» EXERCISE OBJECTIVE
Among the entries below, retype exactly the lines starting with the one with "The image size is (724, 1568)." and going on through the one with "Dismiss the modal with the X icon", but not the pictures.

» RECORDS SUPPLIED

◆ ◆ ◆ ◆

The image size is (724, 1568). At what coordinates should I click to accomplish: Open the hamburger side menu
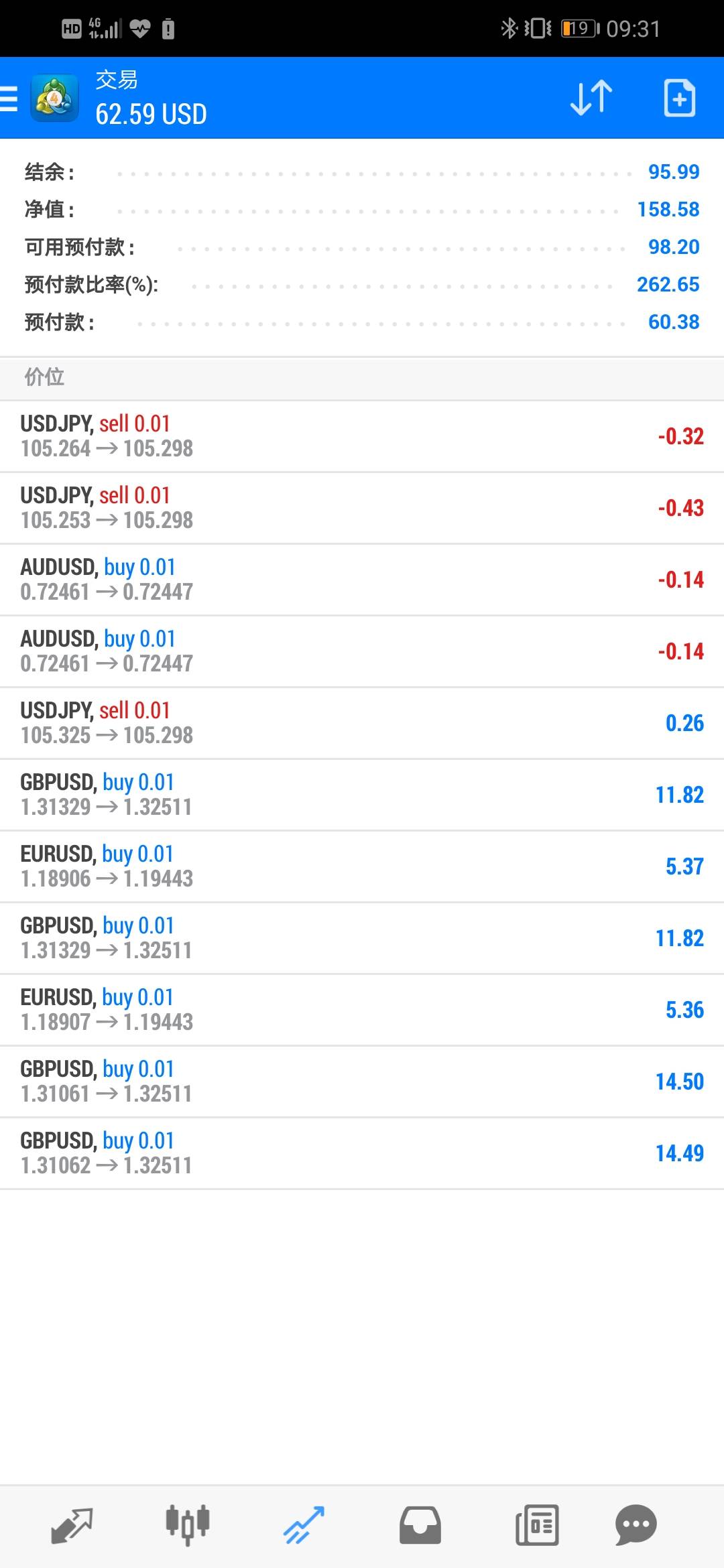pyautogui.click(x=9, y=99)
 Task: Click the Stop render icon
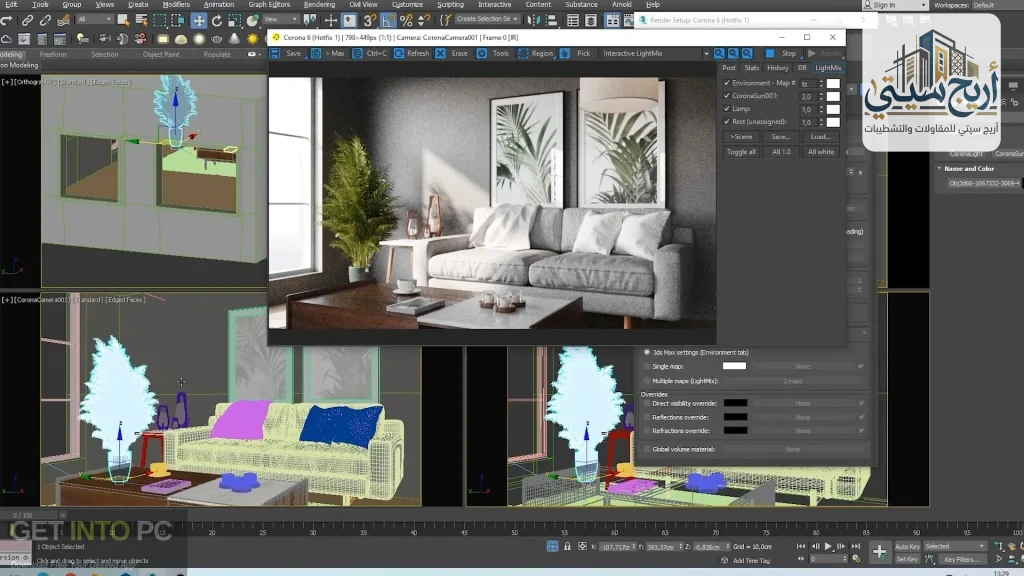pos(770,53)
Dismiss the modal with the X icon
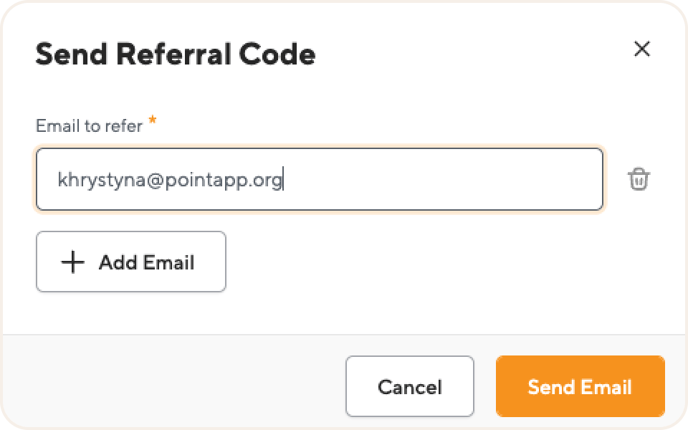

◆ ◆ ◆ ◆

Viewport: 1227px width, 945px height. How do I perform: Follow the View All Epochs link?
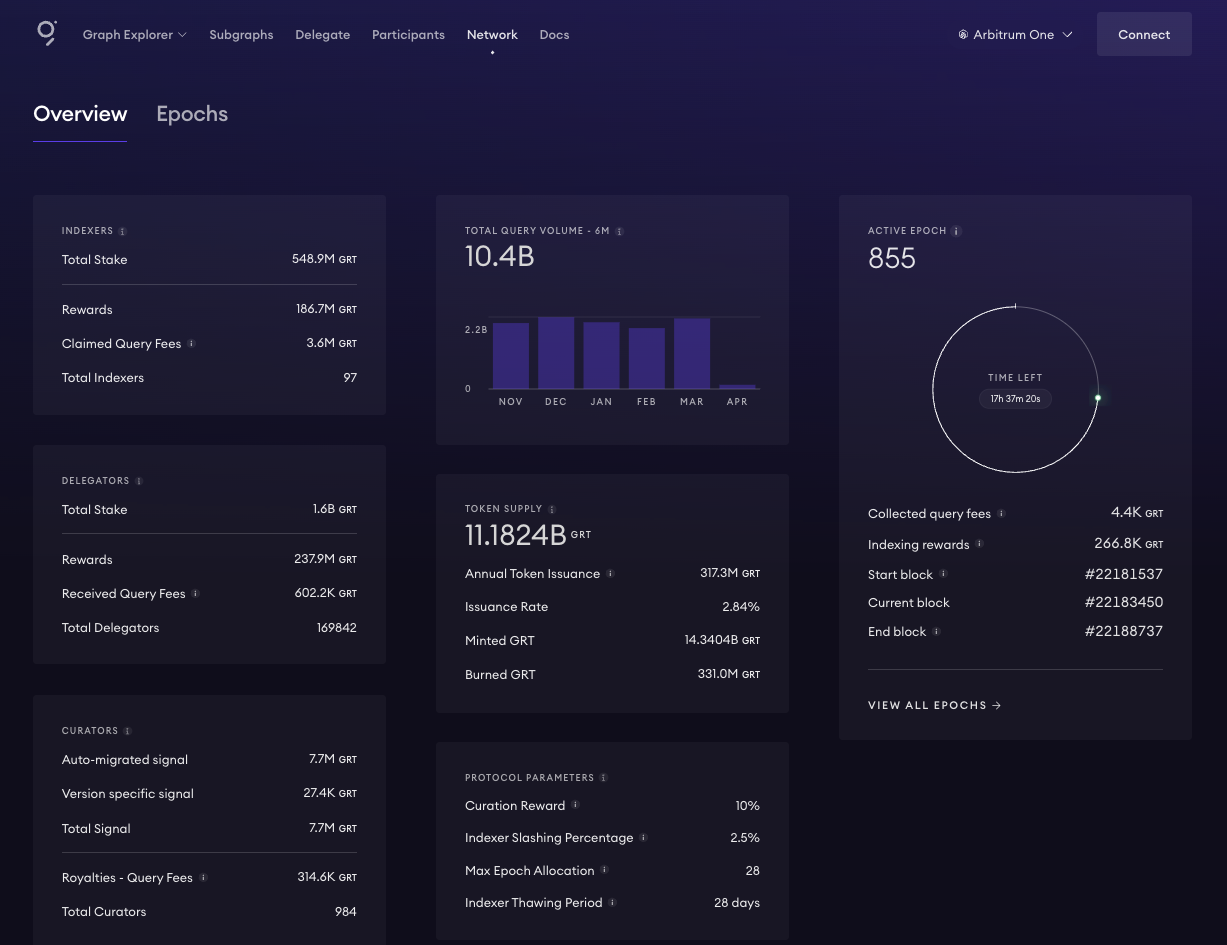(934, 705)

◆ ◆ ◆ ◆

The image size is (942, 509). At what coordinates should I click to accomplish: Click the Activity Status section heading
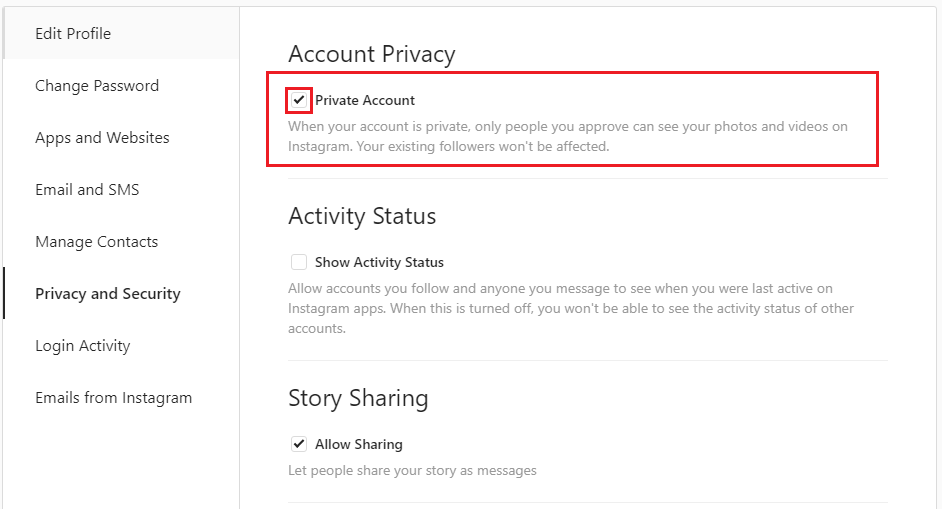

◆ ◆ ◆ ◆

» TASK RESULT
The image size is (724, 1568). At what coordinates should I click to accomplish: Open the hamburger side menu
pyautogui.click(x=9, y=99)
 Task: Click the Stop render icon
pos(770,53)
Dismiss the modal with the X icon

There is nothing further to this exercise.